Les JTC sont aussi un moment de rassemblement des grands noms d’Afrique et du monde arabe et cette édition sera marquée par la présence honorifique de Sawssan Badr, Nidal Al Achkar, Roger Assef, Hanan Haj Ali, Paul Chaoul et d’autres encore que nous retrouverons dans les différentes sections du festival.

La section Massarat posera un regard par de nouvelles œuvres sur le parcours et la trace de ceux qui font rayonner le théâtre de la rive sud et ont créé un ancrage réel dans une esthétique nouvelle. Nous y retrouvons “Le bout de la mer”,  nouvelle création de Fadhel Jaibi, « Le fou » de Taoufik Jebali, « Noun » de Majd El Kassas et « It is Time to Speak » de Lina Abyad.

La compétition officielle qui comprend 11 pièces : « Echapper au repentir » de Abdelwahed Mabrouk, production du Centre des arts dramatiques et scéniques de Tozeur, «Terre de démence » de Houssine Mokhtar du théâtre régional Ben Hnia Mahfouh-Algérie, « Mute » de Sulayman Al Bassam de Sabab production-Koweït, « Antigone » de Hakim Harb du Théâtre Al Rahala – Jordanie, « Chams » de Amin Boudrika-Corp’Scène – Maroc, « Dernier verdict »  de Radhoua Cherif-Cultural Palace Al Giza – Egypte, « Voyage » de Meher Salibi-Sima Performing Arts – Syrie, « Good Man’s Song » de Mohannad Karim- Dibba Al Hisn Theater – Les Emirats arabes unis, « Espoir »  de Jaouad Assadi -Troupe nationale de théâtre – Irak,  « 220 logements » de Sow Souleymane -La fabrique culturelle – Côte d’Ivoire, « La Ferme » de Ghazi Zaghbani -l’Artisto – Tunisie.
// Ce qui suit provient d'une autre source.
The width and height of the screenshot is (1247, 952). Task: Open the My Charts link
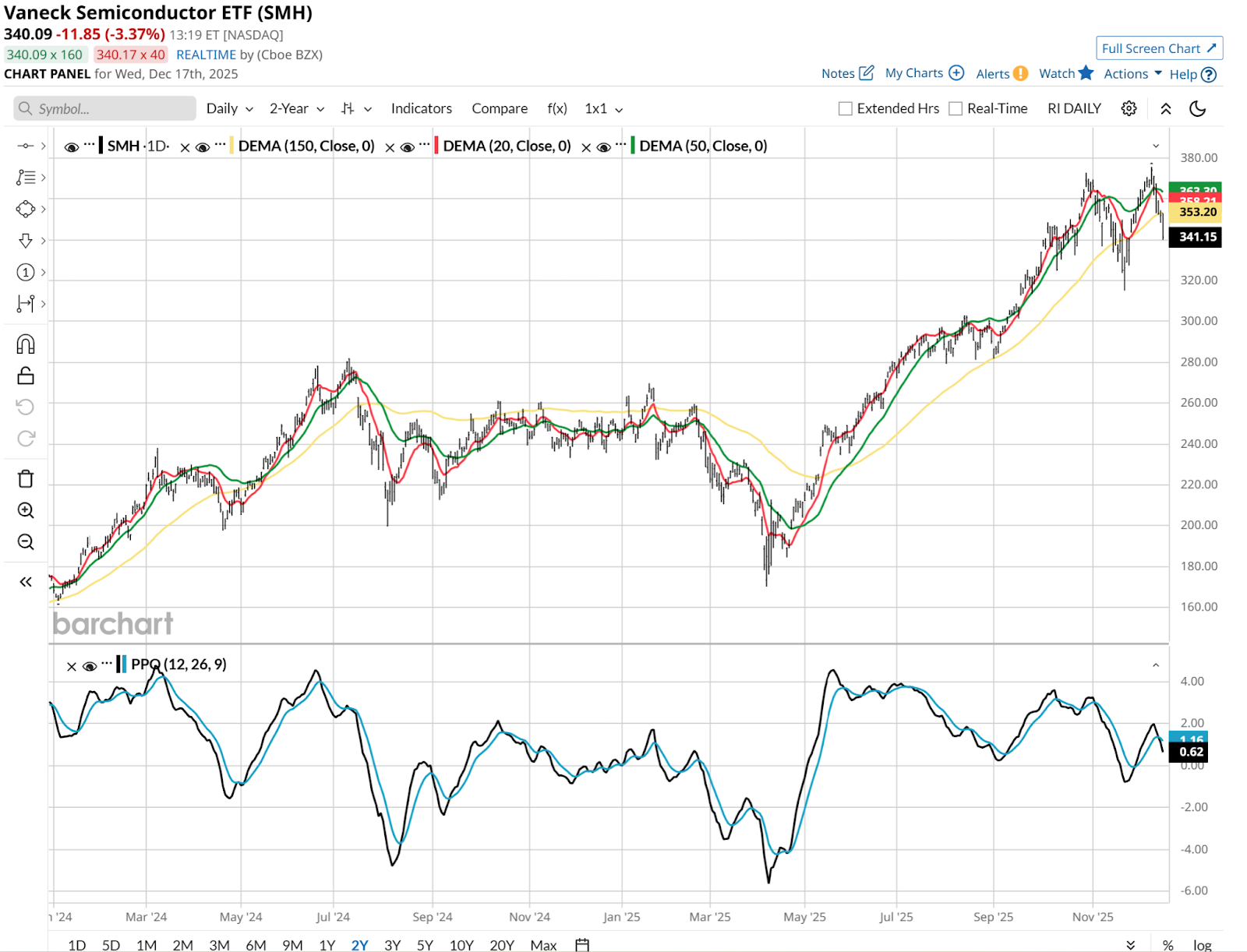point(924,73)
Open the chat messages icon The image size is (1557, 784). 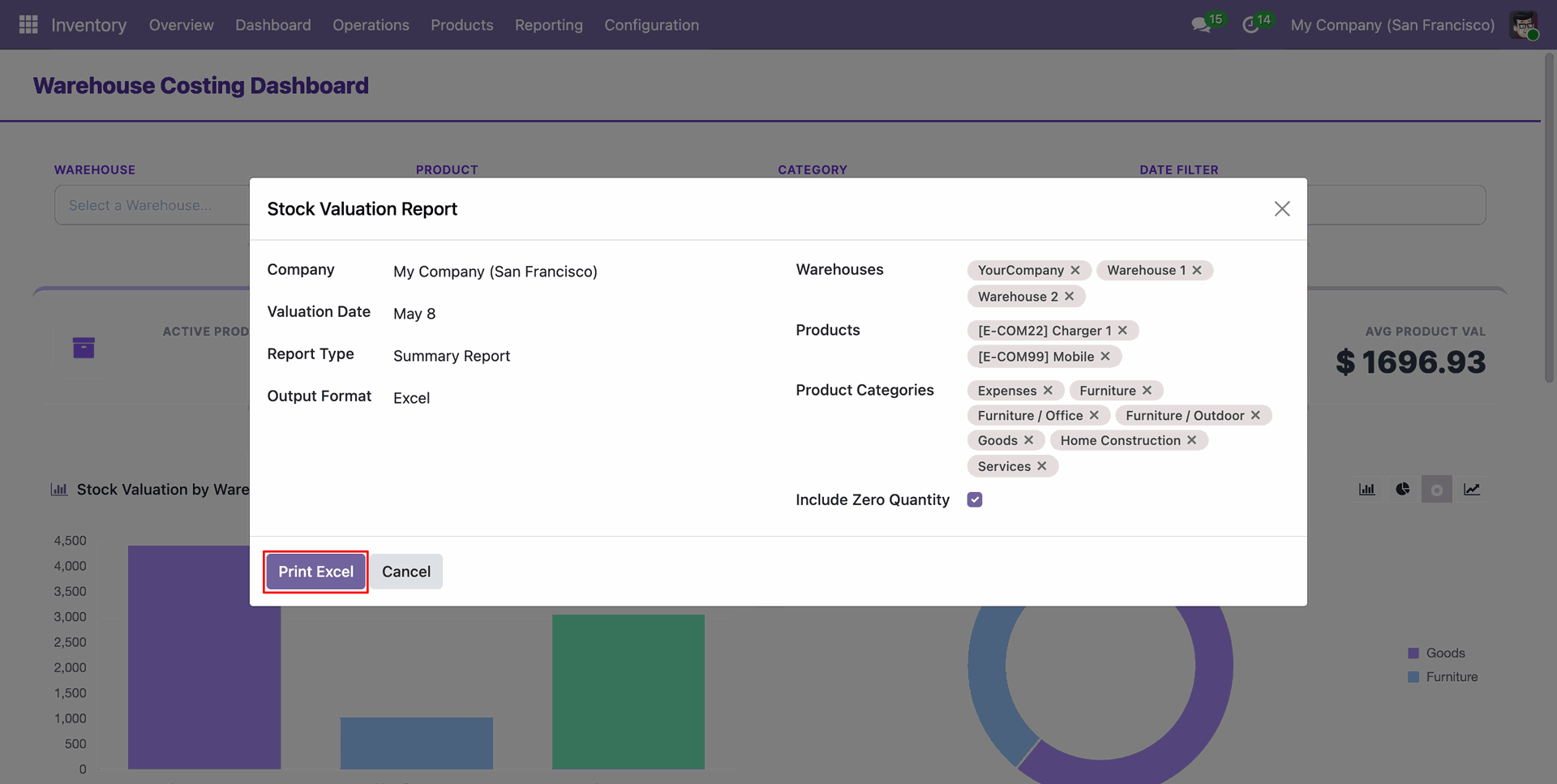[1201, 25]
Enfin, le jury international de cette session, composé du critique libanais Pierre Abi Saab, de la metteuse en scène et dramaturge marocaine  Naïma Zitan, le comédien  capverdien João Branco, la comédienne et autrice rwandaise Odile Katese, est présidé par le professeur, auteur et dramaturge tunisien Wahid Saafi.

Outre les rencontres, les ateliers et workshops, les expositions et les présentations de livres, les JTC poursuivent leur expérience avec la section Théâtre de la liberté. Une section qui accueille pour des représentations publiques les créations théâtrales des centres pénitentiaires tunisiens. Toujours émouvants, ces spectacles poignants sont un témoin de plus du rôle essentiel de l’art et du théâtre.